Spineless prickly pear, zexmenia and Texas sacahuista

Contrasting forms break up the masses of fine texture dry gardens are prone to, as in this combo of spineless prickly pear (Opuntia ellisana), zexmenia (Wedelia acapulcensis var. hispida) and Texas sacahuista (Nolina texana).

Match plants to place

Being “native” does not necessarily make a plant suitable for a dry garden; seek out natives from your region that require good drainage or grow naturally on dry, rocky slopes, and that prefer the same sun or shade conditions as your garden offers. If your yard is consistently moist, forget about making a dry garden except in containers. Plant needs must match the site. Minor soil amendments can be useful, however. If your soil contains a lot of clay, add compost and decomposed granite to loosen soil and give your plants better drainage.

Plant on berms or in basins

Dry-loving plants can be susceptible to rot during periods of heavy rain if they lack sharp drainage such as they’d enjoy on a slope or in rocky soil. To keep their crowns dry, try planting on berms built up with gravelly soil. Shape a berm so that it curves in a gentle arc, and merge it with the larger garden in order to avoid the “burial mound” look of a berm plopped in the middle of a lawn. In drier climates, where rot is seldom a concern but thirst is, harness rainwater by planting in broad, shallow basins. Such basins collect rainwater, preventing it from simply running off the surface and allowing it to soak deeply into the soil, nourishing plants’ roots.

Know when to plant

Plant shrubs and trees in autumn rather than in spring. They can grow their roots all fall and winter (in mild climates) without the stress of summer heat and drought. By the time warmer weather does roll around, they’ll be primed to put on new top growth.

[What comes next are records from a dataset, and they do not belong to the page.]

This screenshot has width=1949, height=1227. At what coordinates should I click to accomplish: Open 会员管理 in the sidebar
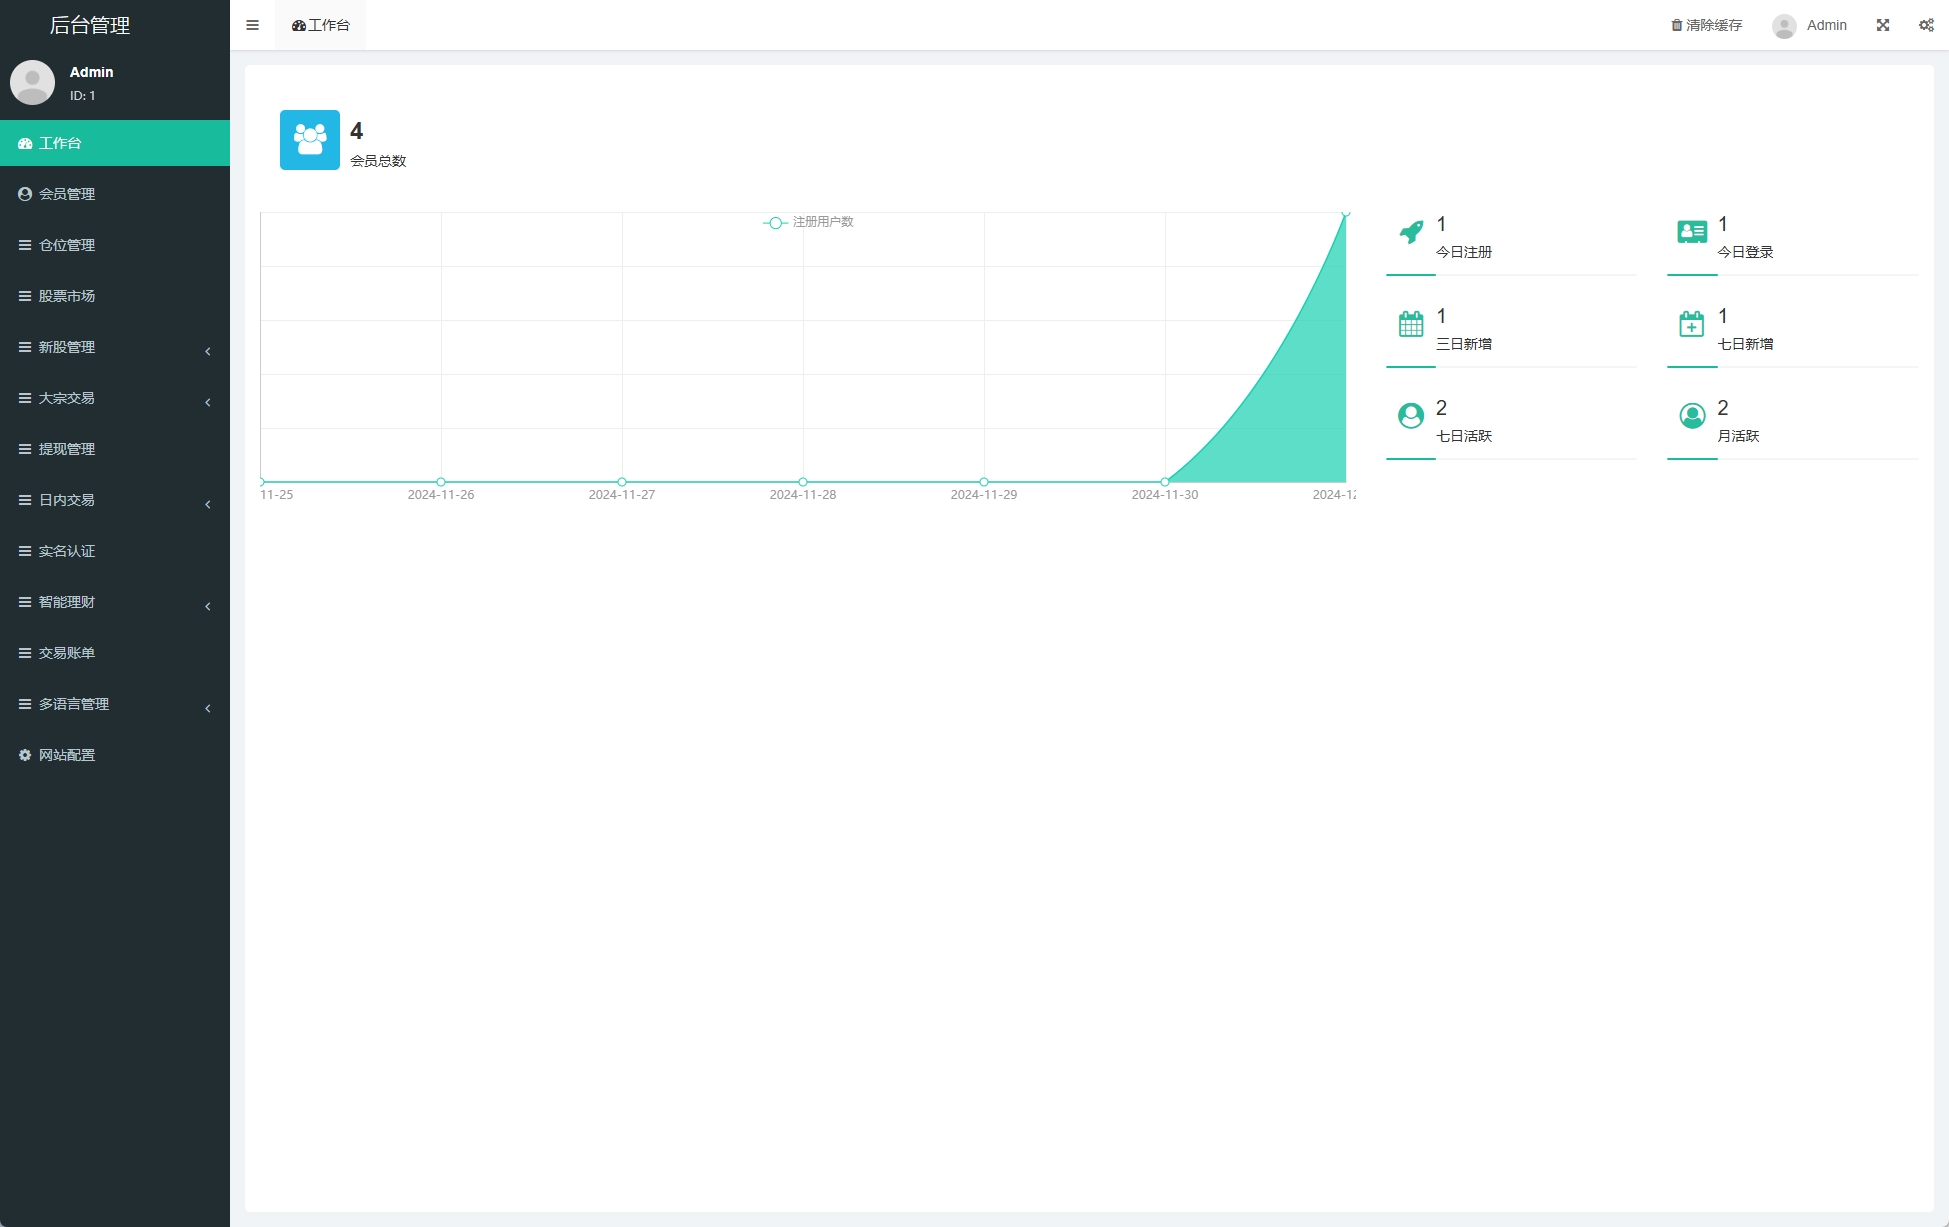tap(67, 194)
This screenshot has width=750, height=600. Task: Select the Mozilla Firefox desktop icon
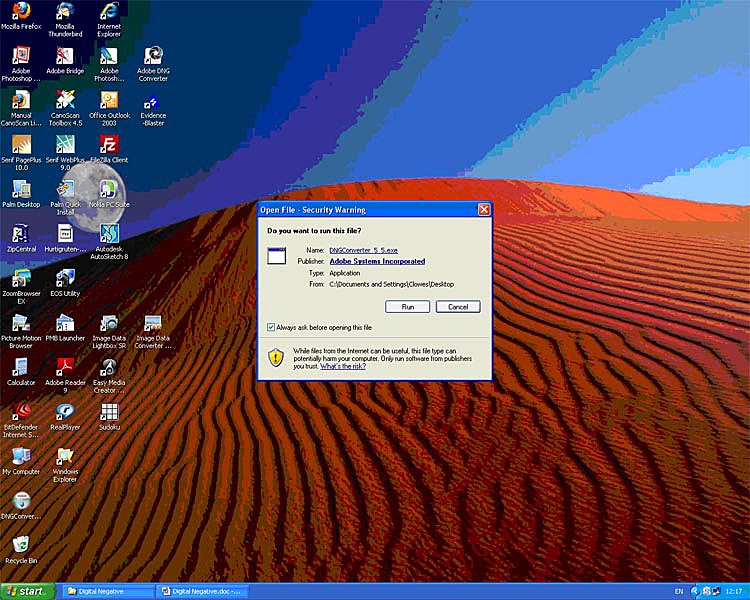[x=21, y=11]
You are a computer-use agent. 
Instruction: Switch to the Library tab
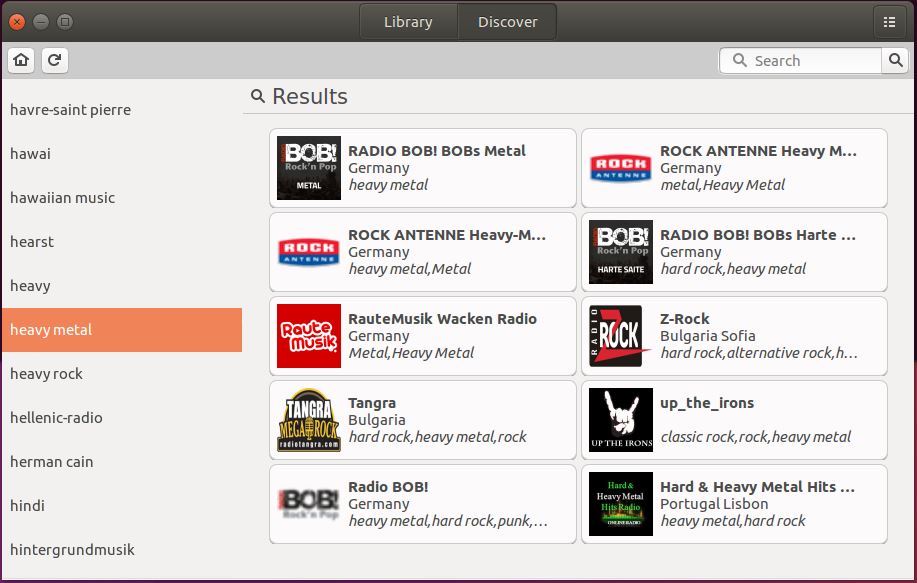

Most native perennials can be planted in fall too. Some, however, like blackfoot daisy (Melampodium leucanthum), dislike winter moisture and may rot if they aren’t well-established. Plant these in spring. Of course, climate varies considerably across the country, so follow appropriate planting instructions for your region and your particular plants.

Desert willow

Trees don’t have to be huge to provide water-conserving shade for smaller plants. Although airy, desert willow (Chilopsis linearis) casts a bit of light shade, plus it flowers beautifully.

Water regularly to establish

A common mistake in dry gardening is thinking you can plant it and forget it. But even the most xeric – i.e., dry-loving – plant needs regular water to get established. Horticulturist Julie Marcus agrees. “I’ve heard people say [after losing a plant], ‘I thought that was supposed to be one of those zero plants.’ But it has to be established before it can be xeric.” She advises watering trees and shrubs regularly for the first two years after planting; perennials for one year. Over time, lessen the frequency of irrigation, giving an occasional deep soaking only during unusually hot, dry periods. In dry-summer, wet-winter Mediterranean climates like the West Coast, established natives prefer to receive moisture during winter, not summer.

Finish with mulch

Bare soil dries out quickly, stressing plants. Give your dry garden a leg up by mulching to preserve soil moisture. An inch of mineral mulch or one to two inches of wood mulch keeps soil cooler and roots moist. Mineral mulches like decomposed granite and pea gravel look best in sunny gardens that don’t get a lot of leaf litter, and they helpfully drain moisture away from the rot-prone crowns of certain plants. However, gravel is a perfect nursery for weed seeds, so regular weeding is essential. For dry shade gardens, pecan shell mulch looks natural and suppresses weeds too.